I entertain two explanations for this, explanations that I consider equally likely. The first one is that things have gotten so much out of control that Alnylam does not care any more about the liabilities of such press releases. If Tekmira needed to find an example of where Alnylam falsely advertised Tekmira’s technology as its own, one of Tekmira’s allegations, Alnylam just provided it with the most striking one.

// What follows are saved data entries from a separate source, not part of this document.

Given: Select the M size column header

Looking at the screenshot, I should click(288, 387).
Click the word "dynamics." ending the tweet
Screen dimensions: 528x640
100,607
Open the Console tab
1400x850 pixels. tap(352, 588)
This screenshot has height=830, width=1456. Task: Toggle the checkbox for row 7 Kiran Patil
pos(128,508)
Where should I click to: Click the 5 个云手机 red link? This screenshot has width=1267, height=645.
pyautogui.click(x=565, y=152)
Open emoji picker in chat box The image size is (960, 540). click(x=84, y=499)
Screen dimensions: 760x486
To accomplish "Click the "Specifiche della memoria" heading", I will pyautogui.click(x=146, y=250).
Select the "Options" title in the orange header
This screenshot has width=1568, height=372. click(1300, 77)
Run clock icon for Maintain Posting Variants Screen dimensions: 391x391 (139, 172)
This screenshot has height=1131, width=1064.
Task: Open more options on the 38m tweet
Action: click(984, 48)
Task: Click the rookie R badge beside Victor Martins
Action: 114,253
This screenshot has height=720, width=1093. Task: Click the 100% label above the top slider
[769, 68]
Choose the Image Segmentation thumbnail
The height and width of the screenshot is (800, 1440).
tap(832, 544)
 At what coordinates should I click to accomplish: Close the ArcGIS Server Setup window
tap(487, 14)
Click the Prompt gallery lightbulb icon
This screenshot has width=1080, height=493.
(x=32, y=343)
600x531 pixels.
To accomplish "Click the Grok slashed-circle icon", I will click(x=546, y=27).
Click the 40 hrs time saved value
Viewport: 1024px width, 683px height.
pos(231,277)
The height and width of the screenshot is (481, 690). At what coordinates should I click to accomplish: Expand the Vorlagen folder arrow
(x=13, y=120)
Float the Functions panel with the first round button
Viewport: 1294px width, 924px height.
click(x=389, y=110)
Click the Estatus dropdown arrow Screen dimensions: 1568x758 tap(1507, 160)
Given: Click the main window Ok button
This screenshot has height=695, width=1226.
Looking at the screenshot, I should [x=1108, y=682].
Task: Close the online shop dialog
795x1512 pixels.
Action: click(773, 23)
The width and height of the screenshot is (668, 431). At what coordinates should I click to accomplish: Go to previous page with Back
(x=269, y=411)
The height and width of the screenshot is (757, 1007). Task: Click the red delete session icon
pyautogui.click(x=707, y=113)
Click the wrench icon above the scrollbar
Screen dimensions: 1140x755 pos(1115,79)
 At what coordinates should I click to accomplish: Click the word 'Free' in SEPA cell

The other explanation is that maybe things are pointing towards a settlement or merger of the two companies. This would explain why Tekmira seems to co-operate with Alnylam by not protesting about last week’s press release. It is also of note that Alnylam, as of October 8, is now represented by a new lead counsel in the ALN-VSP02 patent Interference case. Initially represented by Rothwell, Figg, Ernest & Manbeck, it is now the attorneys from Wilmer, Cutler, Pickering, Hale, and Dorr that have taken charge of the Interference for Alnylam…you guessed correctly, the same law firm representing Alnylam in the Big One with Tekmira. An alignment of these two cases would have always made sense. At this advanced stage of the Interference, however, the change seems somewhat surprising, but would make sense if it is now critical to have the two cases strongly aligned so as not to jeopardize a mutual understanding that may have been reached.